## Pixel coordinate grounding data
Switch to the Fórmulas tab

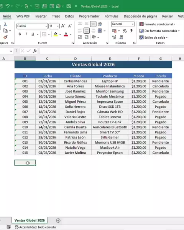click(x=112, y=16)
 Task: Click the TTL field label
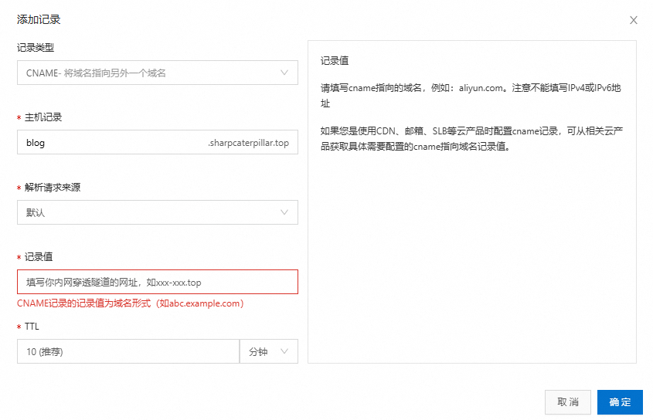click(x=32, y=327)
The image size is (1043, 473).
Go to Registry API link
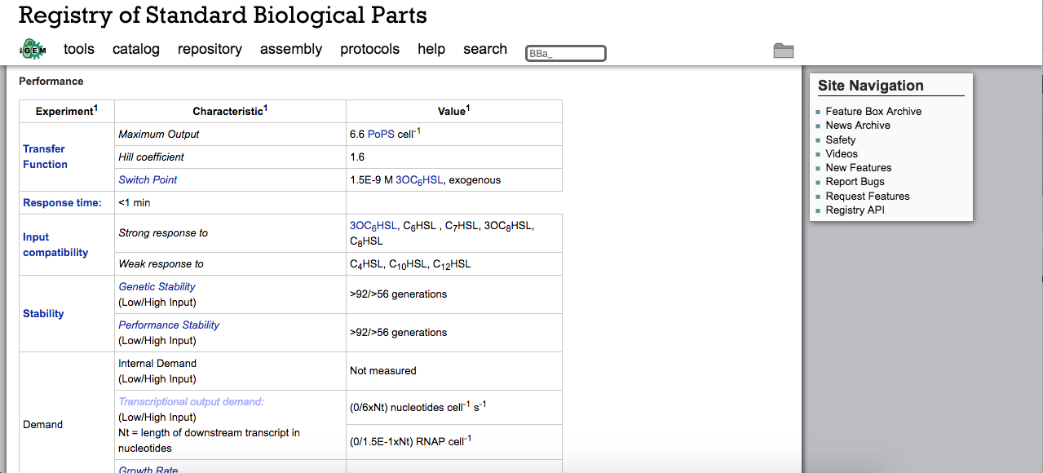click(855, 210)
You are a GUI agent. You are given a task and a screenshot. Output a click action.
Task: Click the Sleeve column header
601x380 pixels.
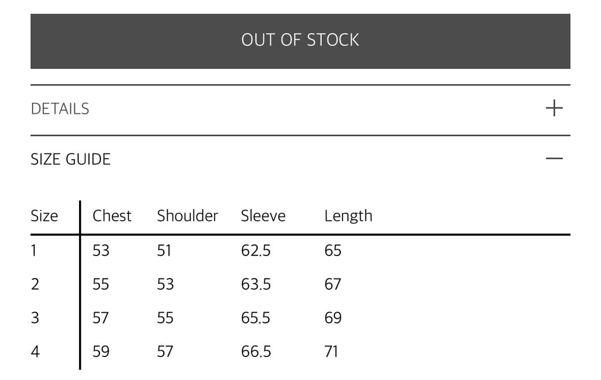263,215
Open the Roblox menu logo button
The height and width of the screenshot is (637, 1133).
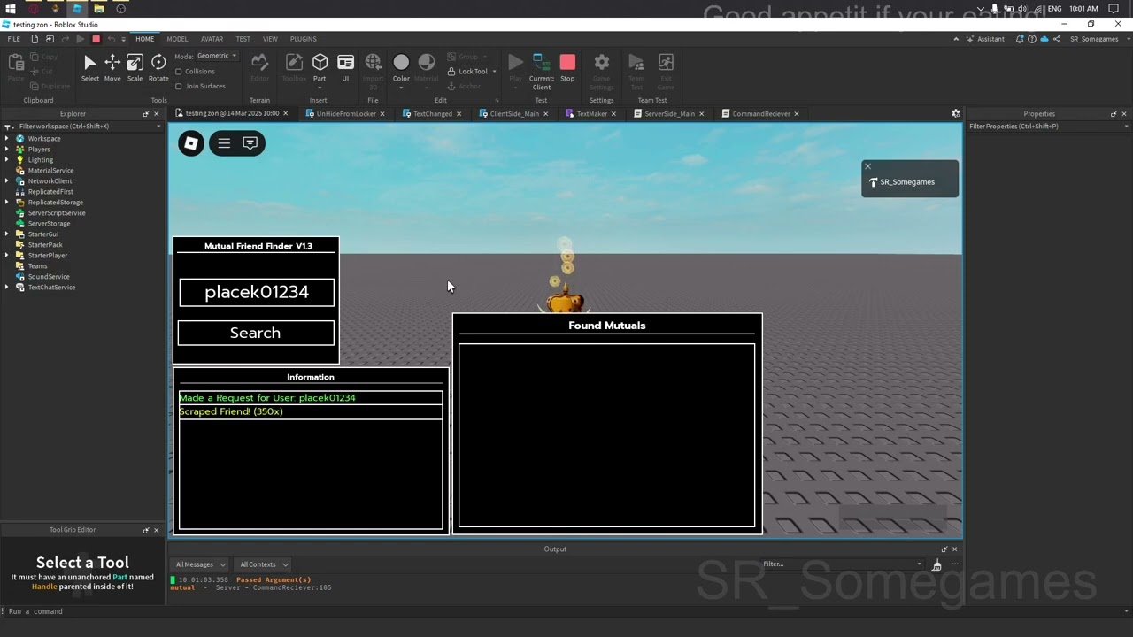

## WHAT THIS TASK INVOLVES
A faithful copy of the data is required: each word kept, each picture omitted.

## TASK OUTPUT
Switch to the Fórmulas tab

click(x=112, y=16)
 Task: Click the TTL field label
click(x=32, y=327)
The image size is (1043, 473).
Go to Registry API link
click(855, 210)
You are a GUI agent. You are given a task and a screenshot. Output a click action.
Task: Click the Sleeve column header
601x380 pixels.
263,215
Open the Roblox menu logo button
The height and width of the screenshot is (637, 1133).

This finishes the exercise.